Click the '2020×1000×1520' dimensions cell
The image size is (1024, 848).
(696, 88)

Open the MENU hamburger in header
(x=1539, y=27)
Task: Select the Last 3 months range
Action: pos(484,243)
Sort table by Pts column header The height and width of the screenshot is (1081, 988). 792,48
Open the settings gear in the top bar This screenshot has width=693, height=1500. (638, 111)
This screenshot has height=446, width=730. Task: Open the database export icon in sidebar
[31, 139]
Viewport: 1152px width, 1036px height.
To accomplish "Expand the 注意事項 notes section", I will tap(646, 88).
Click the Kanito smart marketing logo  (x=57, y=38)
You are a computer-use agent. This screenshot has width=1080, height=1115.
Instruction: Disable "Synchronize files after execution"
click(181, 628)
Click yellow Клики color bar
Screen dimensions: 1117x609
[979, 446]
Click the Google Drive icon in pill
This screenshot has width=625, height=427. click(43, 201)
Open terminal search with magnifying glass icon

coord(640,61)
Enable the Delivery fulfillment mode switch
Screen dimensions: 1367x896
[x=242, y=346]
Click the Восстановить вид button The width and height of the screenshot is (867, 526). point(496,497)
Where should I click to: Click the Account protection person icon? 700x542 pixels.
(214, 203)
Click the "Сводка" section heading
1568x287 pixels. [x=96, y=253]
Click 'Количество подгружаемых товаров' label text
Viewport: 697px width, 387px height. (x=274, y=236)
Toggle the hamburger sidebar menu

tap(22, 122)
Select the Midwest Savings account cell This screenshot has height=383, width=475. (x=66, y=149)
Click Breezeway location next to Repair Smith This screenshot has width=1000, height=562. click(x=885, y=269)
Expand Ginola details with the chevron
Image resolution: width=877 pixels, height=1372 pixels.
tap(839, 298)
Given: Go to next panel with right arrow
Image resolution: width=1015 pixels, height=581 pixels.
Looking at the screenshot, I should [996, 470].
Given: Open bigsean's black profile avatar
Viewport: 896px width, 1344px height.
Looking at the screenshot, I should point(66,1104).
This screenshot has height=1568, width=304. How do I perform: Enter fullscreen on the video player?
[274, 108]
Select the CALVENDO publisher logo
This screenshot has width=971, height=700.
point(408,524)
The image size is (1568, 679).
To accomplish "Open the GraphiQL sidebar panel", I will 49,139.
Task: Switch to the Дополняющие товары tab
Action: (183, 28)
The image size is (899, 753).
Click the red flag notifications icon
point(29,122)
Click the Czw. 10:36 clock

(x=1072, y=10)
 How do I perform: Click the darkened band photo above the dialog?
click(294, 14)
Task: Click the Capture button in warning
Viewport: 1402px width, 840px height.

----

SHORT PROBLEM: Reproduce verbatim the stretch of the records above, from their start through the line containing "Action: pos(484,243)".

EXERCISE SOLUTION:
Click the '2020×1000×1520' dimensions cell
The image size is (1024, 848).
(696, 88)

Open the MENU hamburger in header
(x=1539, y=27)
Task: Select the Last 3 months range
Action: pos(484,243)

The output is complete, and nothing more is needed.